# Machine Learning

## The Scikit Learn module

The [scikit learn](https://scikit-learn.org/stable/) module is an open source module dedicated to implementing machine learning methods in python. It is the tool we will use for the next few weeks to explore these methods and apply them to some data.

There are particular sections of the module dedicated to supervised and unsupervised machine learning tasks (recall these are where we have training examples and where we do not respectively). Here we are going to focus on supervised classification methods, that is, given training data classified into two classes (denoted 1 and 0), we want to use that data to construct a way to classify new data points based on that information.

Firstly we are going to need to import some modules and functions to get started (we'll particularly take sub-modules connected to nearest neighbours and decision trees):

In [None]:
import pandas as pd
import sklearn as skl
import matplotlib.pyplot as plt
import seaborn as sns
import sklearn.neighbors as nei
import sklearn.tree as tree

## First KNN example

The first example we will work with is a synthetic dataset, made as it just has two features, which means we can plot the data points within the feature space more easily to get a handle on what's going on.

Our dataset comes split in two parts `synth.tr.csv` and `synth.te.csv`, the first one containing our training data and the second our test data. Both therefore have labels, but recall we don't use the labels in the test set to build our model, just to compare with the predictions of our classifier to see how well we do.

First let's load in the training dataset and have a look at it. Here is a scatter plot.

In [None]:
class_data = pd.read_csv('synth.tr.csv')
print(class_data.head())

sns.scatterplot(data=class_data, x='xs', y='ys', hue='yc')
plt.title('Scatter plot - coloured by class')
plt.show()

Next we want to make a K nearest neighbour classifier based on this training data. To do that we start a classifier model, specifying K and the distance metric we will use (here we specify K=3, and normal Euclidean distance).

We can predict a value of the class label for a made up data point - here we try the point (0,1) which looks like it should definitely be a 1 since it is in the middle of lots of orange points in the plot above.

In [None]:
knn_class = nei.KNeighborsClassifier(n_neighbors=3, metric='euclidean')
knn_class.fit(class_data[['xs','ys']],class_data['yc'])

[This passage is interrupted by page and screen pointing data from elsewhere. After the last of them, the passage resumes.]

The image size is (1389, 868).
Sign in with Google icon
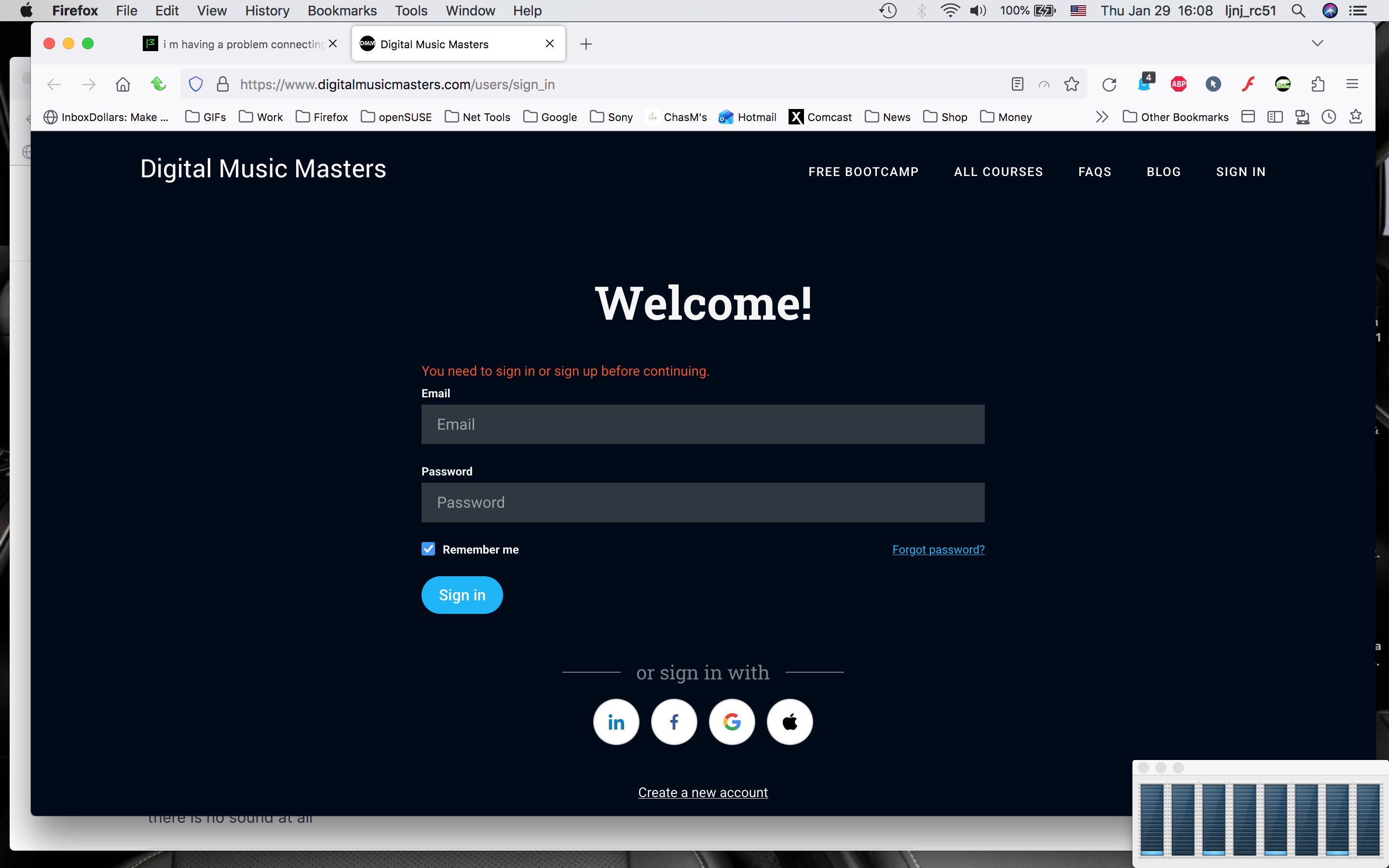point(732,721)
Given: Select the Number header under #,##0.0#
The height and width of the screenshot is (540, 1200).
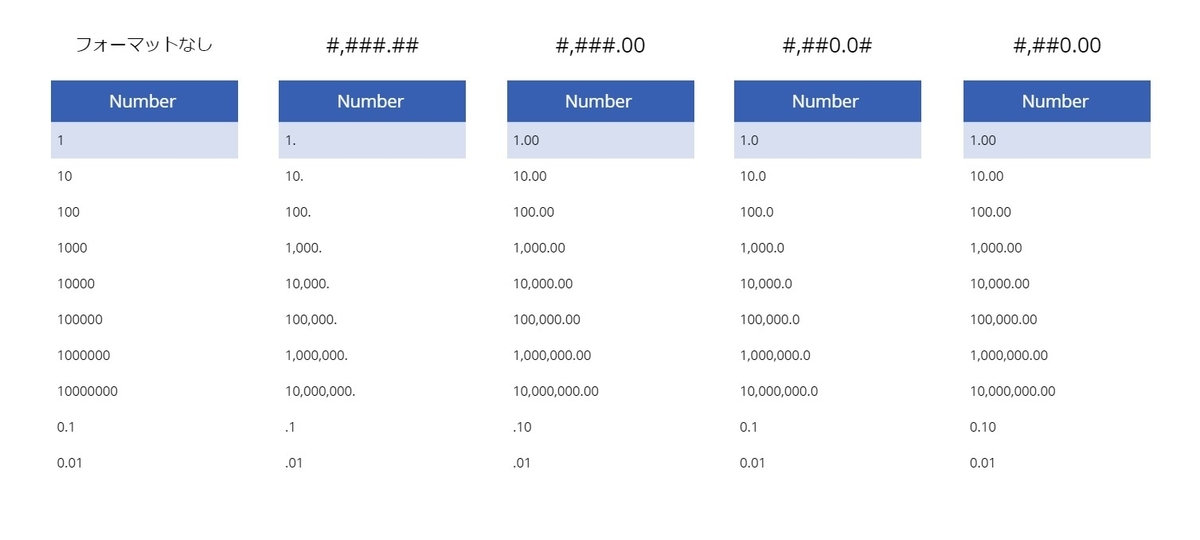Looking at the screenshot, I should (x=827, y=101).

print(knn_class.predict([[0,1]]))

Don't worry about the warning we get from the last line - this is just saying we passed in data without heading names within a dataframe - and the training data was in a dataframe - so just warning us of the mismatch.

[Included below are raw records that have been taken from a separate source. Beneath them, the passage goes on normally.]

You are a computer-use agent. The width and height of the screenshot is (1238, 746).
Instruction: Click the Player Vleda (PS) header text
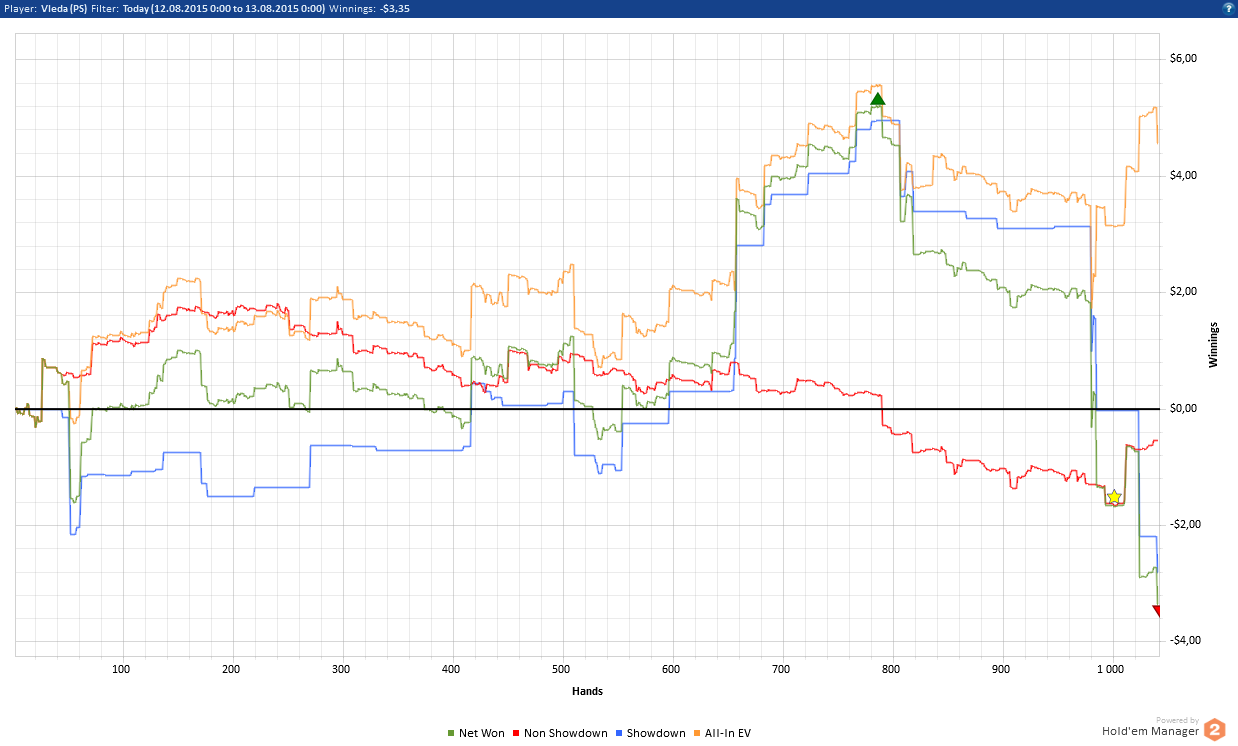pyautogui.click(x=44, y=8)
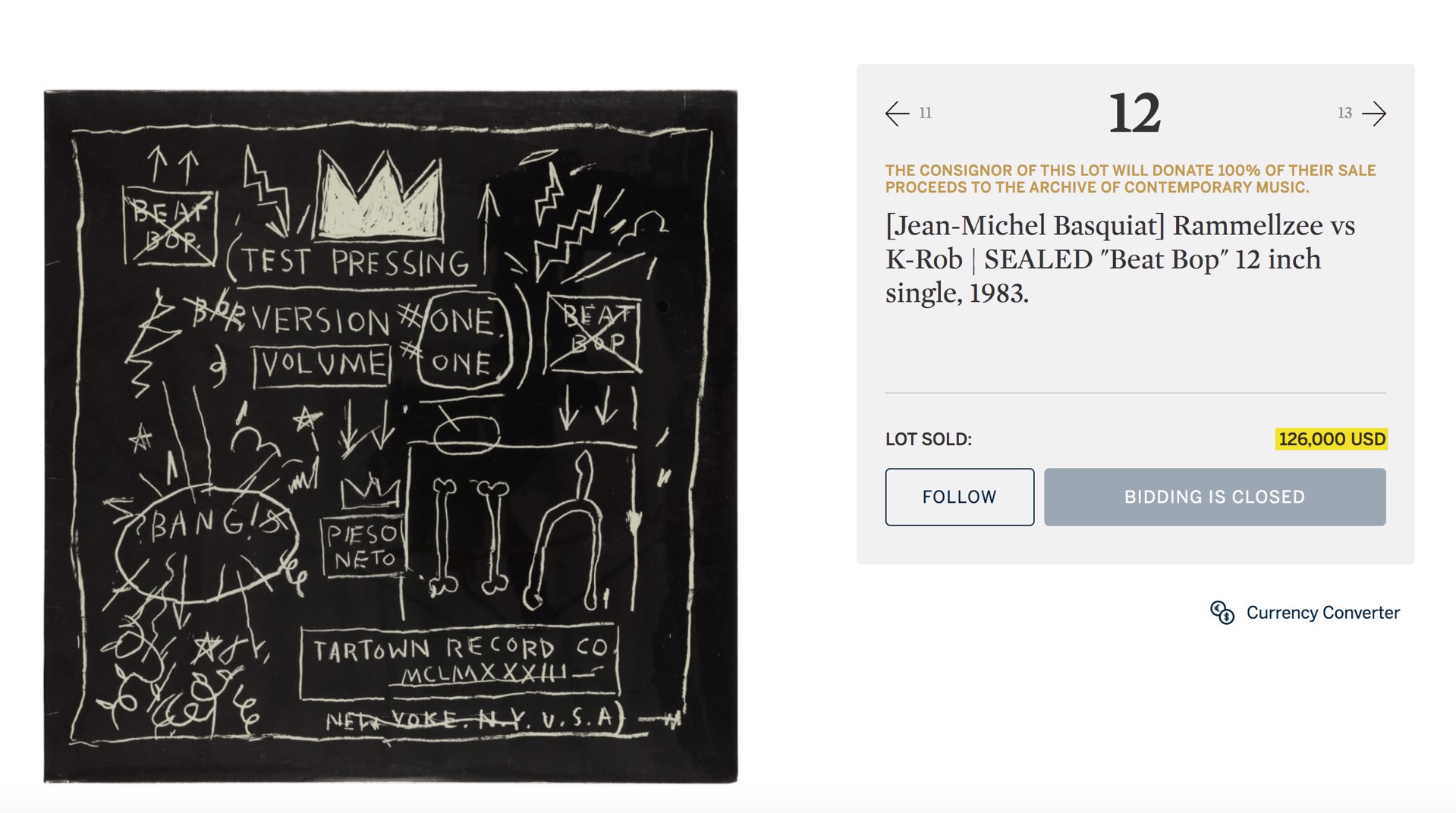Select the lot 13 number label
This screenshot has width=1456, height=813.
tap(1344, 113)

Note that we have two methods associated with our classifier (denoted by the . notation to get to them). One is the `fit()` method that we pass in our data to. The pattern is the data points - here simply two columns of our dataframe, and then the associated label, here contained in another column of our dataframe. The second method `predict()` is used to apply our classifier to a new data point - we can give it a data point and ask what class the classifier gives as an output.

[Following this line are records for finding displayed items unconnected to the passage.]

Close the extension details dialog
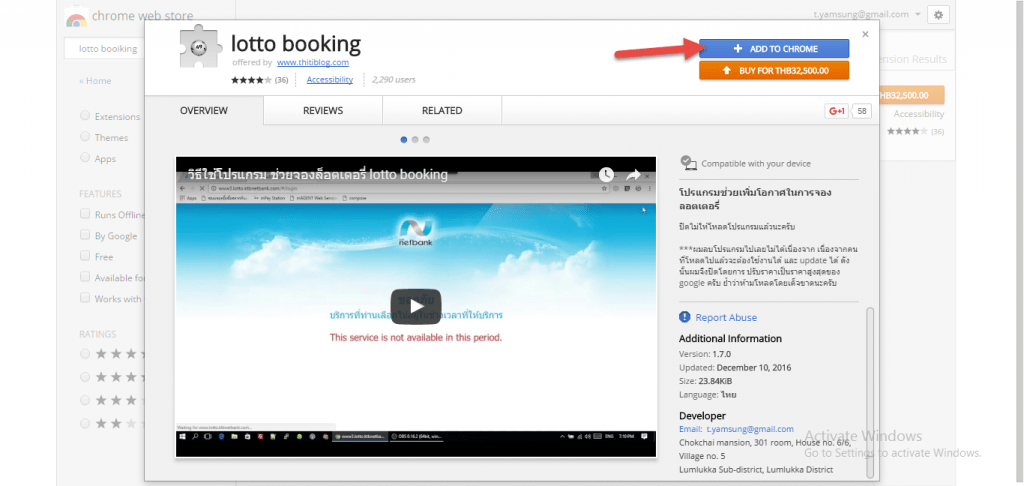Screen dimensions: 1024x486 [865, 34]
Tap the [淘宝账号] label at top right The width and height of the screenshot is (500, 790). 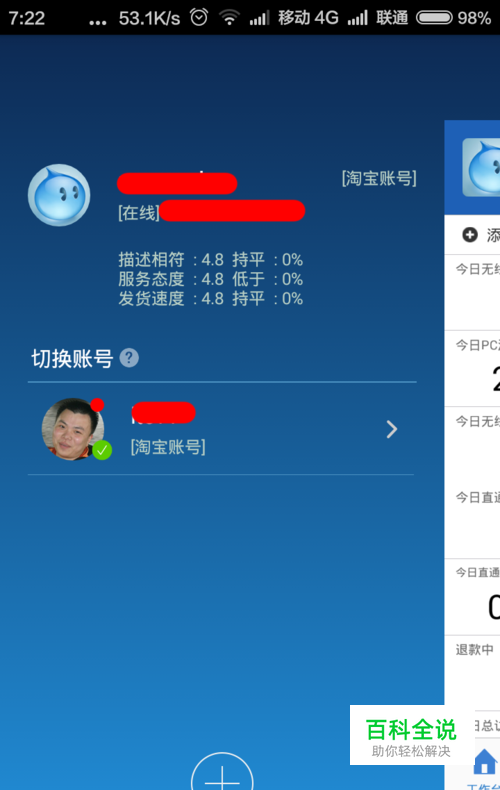click(379, 178)
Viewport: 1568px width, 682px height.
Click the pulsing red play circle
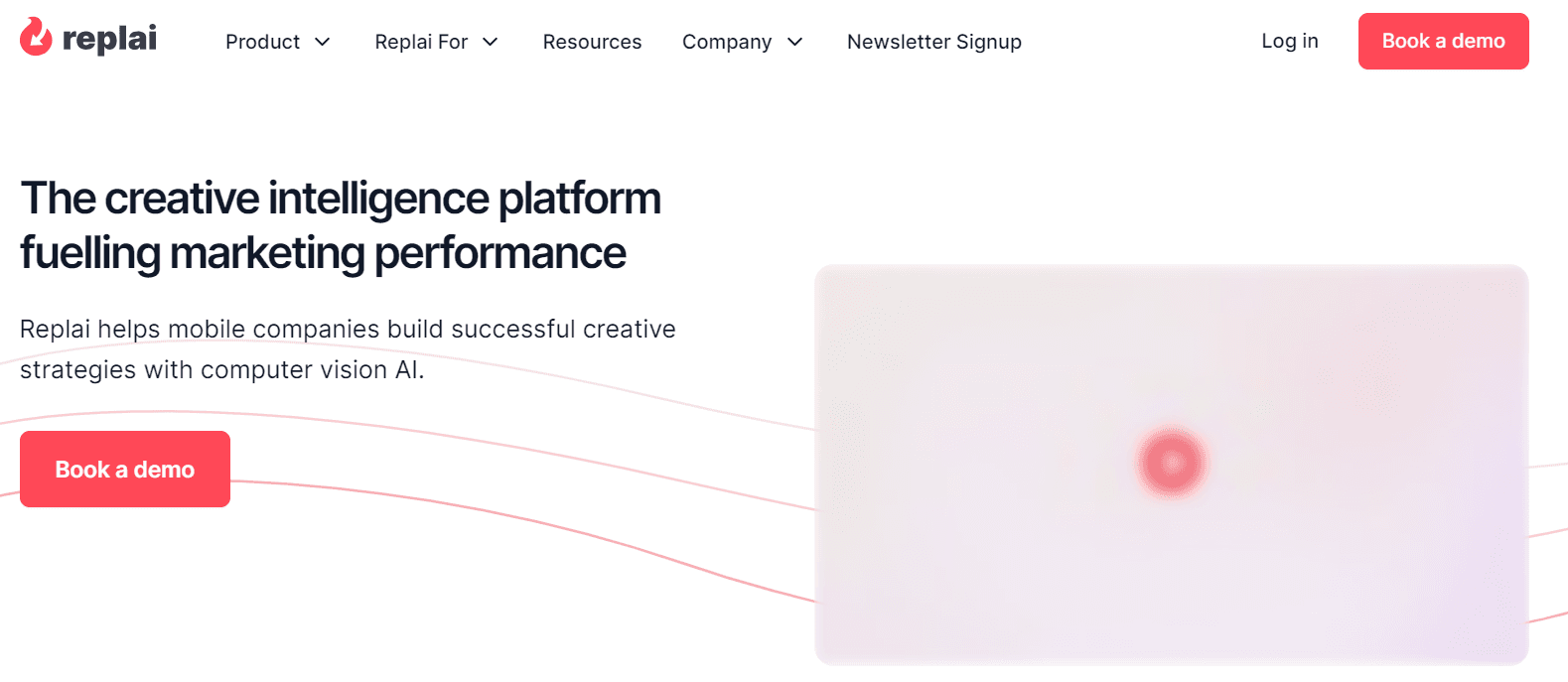1172,462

So far so good then. We have a classifier, and we can test it out on a data point and it gives a classification. The next step is to look at our test data and see if we can begin to qunatify how well our classifier has done.

First we can load in and have a look at the test data:

In [None]:
test_data = pd.read_csv('synth.te.csv')

sns.scatterplot(data=test_data, x="xs", y="ys", color='green')
plt.title("Scatter plot of test data")
plt.show()

These are all of the data points in the test dataset. We then have to classify them by using our classifier above. It will find the nearest three points in our training dataset to each point here, and let them vote on the class for the point. With 3 neighbours selected there cannot be a draw.

We can use the `predict()` method again here, this time passing in all of the data points within our test dataset. The next line creates a new column of the dataframe which we call 'class'.

In [None]:
test_data['class'] = knn_class.predict(test_data[['xs','ys']])

We can look at the results of this classification. Here is the test dataset coloured according to the predicted class of each point:

In [None]:
sns.scatterplot(data=test_data, x="xs", y="ys",hue='class')
plt.title("Scatter plot - test data coloured by class")
plt.show()

We could also overlay on the plot all of the training data. Here we do that using triangular markers for the training data.

You can look to see the closest 3 triangles to each circle - they are the ones which voted on that classification.

In [None]:
sns.scatterplot(data=class_data, x="xs", y="ys", hue="yc",marker='^',legend=None)
sns.scatterplot(data=test_data, x="xs", y="ys",hue='class')
plt.title("Scatter plot - test data coloured by class")
plt.show()

## Assessing the classifier

Looking at our test dataset we have two columns now which contain the real class of our data points 'yc', and the predicted class 'class'.

In [None]:
print(test_data.head())

Note that we can't see much from just the top of the dataframe. But if we look through the dataframe we can find locations where the values in these two columns don't match:

In [None]:
print(test_data[test_data['yc']!=test_data['class']])

Note we have made both types of errors here, places where we have predicted a 1 but the real answer was a 0 - a False Positive. And also places where we precited a 0 but the real answer was 1 a False Negative.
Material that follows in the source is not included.